*Action item*
Within the records, find every line that includes the word "agent" and copy it.

*Dataset records*
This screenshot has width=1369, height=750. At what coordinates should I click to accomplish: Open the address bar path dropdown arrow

--

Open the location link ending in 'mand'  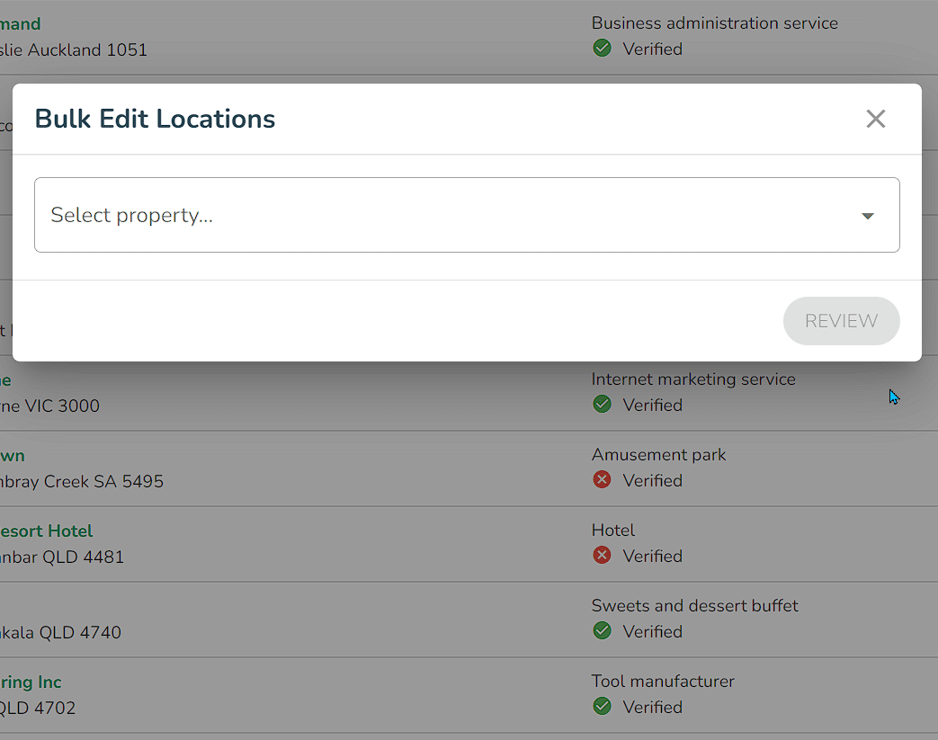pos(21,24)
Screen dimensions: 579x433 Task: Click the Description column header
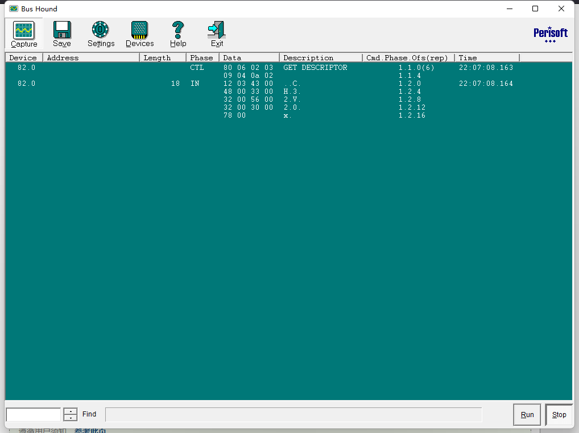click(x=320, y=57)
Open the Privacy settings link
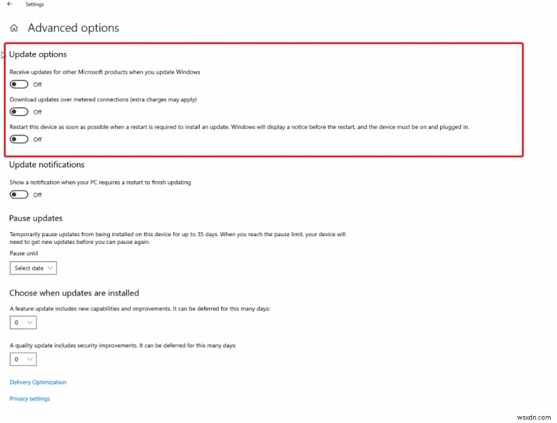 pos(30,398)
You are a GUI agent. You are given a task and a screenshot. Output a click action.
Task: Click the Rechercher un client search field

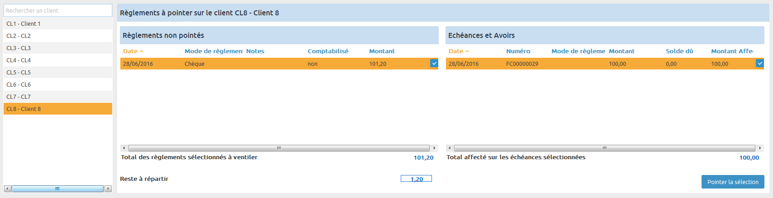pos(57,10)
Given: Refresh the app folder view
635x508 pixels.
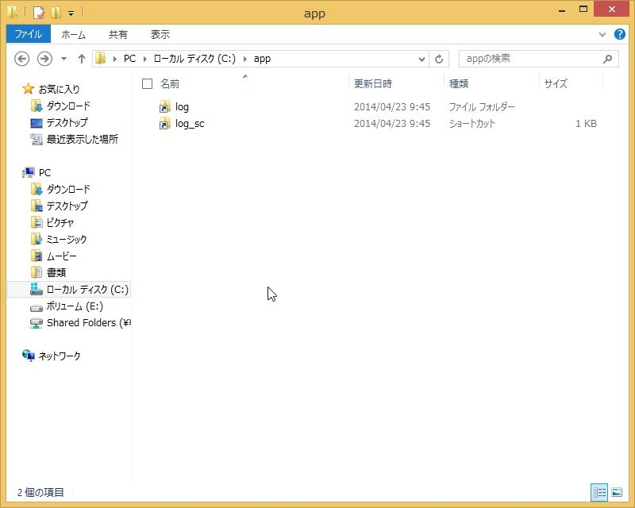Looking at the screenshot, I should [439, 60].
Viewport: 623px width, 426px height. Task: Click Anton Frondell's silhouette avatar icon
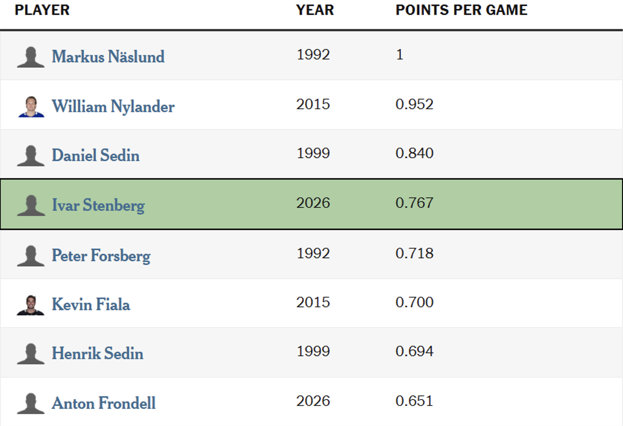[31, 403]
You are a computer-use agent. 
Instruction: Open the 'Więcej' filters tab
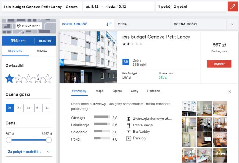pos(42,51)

--

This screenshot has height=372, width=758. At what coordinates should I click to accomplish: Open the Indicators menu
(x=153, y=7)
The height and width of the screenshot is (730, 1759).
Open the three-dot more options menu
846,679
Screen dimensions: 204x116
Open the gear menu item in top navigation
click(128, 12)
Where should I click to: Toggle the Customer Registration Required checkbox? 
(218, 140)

*Exercise answer*
You are a GUI agent. You are given a task and a screenshot. Output a click action.
You are a computer-use agent. 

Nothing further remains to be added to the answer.